The answer must consist only of the lines from the line with "LAPTOP HP (568, 900)" to the line with "Laptop MSI Modern 14 B11SB", both included, exactly as they stand below.

(Stored items)
•••••

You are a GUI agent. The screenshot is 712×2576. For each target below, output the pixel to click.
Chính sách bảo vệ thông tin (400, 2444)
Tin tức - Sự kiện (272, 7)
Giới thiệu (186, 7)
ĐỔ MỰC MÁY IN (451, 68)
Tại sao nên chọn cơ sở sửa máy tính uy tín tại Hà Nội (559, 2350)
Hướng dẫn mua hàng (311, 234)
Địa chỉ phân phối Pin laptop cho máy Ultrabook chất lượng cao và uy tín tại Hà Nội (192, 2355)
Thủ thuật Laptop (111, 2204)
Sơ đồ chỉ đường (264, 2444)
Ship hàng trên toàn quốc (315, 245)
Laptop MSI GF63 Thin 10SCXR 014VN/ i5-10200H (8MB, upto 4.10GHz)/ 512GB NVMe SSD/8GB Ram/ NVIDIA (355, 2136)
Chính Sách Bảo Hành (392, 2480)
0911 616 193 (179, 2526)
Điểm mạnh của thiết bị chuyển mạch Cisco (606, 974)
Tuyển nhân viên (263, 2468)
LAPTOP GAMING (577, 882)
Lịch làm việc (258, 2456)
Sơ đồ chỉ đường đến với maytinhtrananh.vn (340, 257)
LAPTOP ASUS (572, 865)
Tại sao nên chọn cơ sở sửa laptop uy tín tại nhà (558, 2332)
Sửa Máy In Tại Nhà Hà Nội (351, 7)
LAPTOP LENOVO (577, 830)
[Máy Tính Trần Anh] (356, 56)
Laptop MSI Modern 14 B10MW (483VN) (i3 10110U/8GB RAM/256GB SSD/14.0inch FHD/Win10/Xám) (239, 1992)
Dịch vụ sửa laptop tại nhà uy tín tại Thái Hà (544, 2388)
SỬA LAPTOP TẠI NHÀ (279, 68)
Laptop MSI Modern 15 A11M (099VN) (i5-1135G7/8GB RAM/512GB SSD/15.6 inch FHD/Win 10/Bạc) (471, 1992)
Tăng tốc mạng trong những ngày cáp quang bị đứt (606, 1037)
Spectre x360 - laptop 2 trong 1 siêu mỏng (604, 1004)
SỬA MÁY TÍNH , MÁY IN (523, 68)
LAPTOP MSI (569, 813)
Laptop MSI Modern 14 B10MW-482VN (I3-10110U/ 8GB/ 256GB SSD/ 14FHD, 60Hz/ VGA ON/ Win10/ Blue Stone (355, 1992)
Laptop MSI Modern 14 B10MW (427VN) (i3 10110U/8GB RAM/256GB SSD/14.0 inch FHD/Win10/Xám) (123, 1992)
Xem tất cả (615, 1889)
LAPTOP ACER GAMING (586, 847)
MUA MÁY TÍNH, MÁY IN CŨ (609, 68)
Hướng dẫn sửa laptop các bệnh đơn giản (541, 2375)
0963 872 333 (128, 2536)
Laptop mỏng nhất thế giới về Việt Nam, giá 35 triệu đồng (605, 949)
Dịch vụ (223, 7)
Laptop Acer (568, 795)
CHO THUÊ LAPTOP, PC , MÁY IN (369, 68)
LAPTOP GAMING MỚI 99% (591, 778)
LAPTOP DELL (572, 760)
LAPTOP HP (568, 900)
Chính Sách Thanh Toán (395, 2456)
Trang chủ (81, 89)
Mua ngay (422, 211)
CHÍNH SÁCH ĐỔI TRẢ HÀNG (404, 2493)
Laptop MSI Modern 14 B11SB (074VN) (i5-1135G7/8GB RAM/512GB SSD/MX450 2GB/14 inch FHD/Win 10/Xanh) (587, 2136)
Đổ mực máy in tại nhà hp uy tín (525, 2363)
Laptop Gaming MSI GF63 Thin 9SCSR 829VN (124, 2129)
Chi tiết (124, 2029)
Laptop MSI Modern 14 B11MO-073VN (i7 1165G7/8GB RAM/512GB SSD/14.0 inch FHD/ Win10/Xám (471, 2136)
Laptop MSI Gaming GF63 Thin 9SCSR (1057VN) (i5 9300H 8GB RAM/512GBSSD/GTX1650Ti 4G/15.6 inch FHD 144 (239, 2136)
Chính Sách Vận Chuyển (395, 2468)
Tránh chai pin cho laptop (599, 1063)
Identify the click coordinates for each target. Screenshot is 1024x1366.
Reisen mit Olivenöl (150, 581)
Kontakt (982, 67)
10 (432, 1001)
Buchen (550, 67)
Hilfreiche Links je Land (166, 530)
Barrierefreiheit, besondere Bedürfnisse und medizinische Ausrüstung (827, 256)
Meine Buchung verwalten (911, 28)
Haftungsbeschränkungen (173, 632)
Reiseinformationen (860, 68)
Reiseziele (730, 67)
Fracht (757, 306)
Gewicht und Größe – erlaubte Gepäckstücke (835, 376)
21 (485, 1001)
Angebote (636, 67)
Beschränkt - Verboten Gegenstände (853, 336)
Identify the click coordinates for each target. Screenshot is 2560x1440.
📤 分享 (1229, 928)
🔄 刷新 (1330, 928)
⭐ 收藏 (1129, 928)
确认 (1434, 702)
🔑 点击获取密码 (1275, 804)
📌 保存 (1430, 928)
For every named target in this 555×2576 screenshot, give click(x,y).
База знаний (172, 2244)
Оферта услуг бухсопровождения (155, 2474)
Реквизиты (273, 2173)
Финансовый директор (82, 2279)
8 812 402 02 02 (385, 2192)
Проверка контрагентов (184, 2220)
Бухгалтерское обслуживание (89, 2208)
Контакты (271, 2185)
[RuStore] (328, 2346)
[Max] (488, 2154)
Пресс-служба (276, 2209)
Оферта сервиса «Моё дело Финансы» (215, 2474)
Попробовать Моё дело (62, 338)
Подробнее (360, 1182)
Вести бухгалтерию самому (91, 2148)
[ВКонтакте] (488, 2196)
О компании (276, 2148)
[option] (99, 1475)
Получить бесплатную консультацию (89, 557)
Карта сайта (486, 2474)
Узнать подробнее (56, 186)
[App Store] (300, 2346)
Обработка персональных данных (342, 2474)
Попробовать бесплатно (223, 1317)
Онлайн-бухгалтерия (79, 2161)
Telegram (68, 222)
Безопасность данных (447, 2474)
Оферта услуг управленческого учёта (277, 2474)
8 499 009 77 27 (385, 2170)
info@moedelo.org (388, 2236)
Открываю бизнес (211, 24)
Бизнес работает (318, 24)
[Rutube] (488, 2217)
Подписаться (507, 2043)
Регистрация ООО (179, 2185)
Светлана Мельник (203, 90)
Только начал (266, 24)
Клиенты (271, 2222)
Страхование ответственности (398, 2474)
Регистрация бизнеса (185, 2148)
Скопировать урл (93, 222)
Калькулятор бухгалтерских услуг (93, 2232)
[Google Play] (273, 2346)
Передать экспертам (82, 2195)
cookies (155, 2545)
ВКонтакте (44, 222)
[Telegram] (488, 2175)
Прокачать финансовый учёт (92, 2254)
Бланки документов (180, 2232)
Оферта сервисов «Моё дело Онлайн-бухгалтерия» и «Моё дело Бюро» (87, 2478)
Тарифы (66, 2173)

•••••

__Task result__:
LAPTOP HP (568, 900)
Chính Sách Thanh Toán (395, 2456)
Trang chủ (81, 89)
Mua ngay (422, 211)
CHÍNH SÁCH ĐỔI TRẢ HÀNG (404, 2493)
Laptop MSI Modern 14 B11SB (074VN) (i5-1135G7/8GB RAM/512GB SSD/MX450 2GB/14 inch FHD/Win 10/Xanh) (587, 2136)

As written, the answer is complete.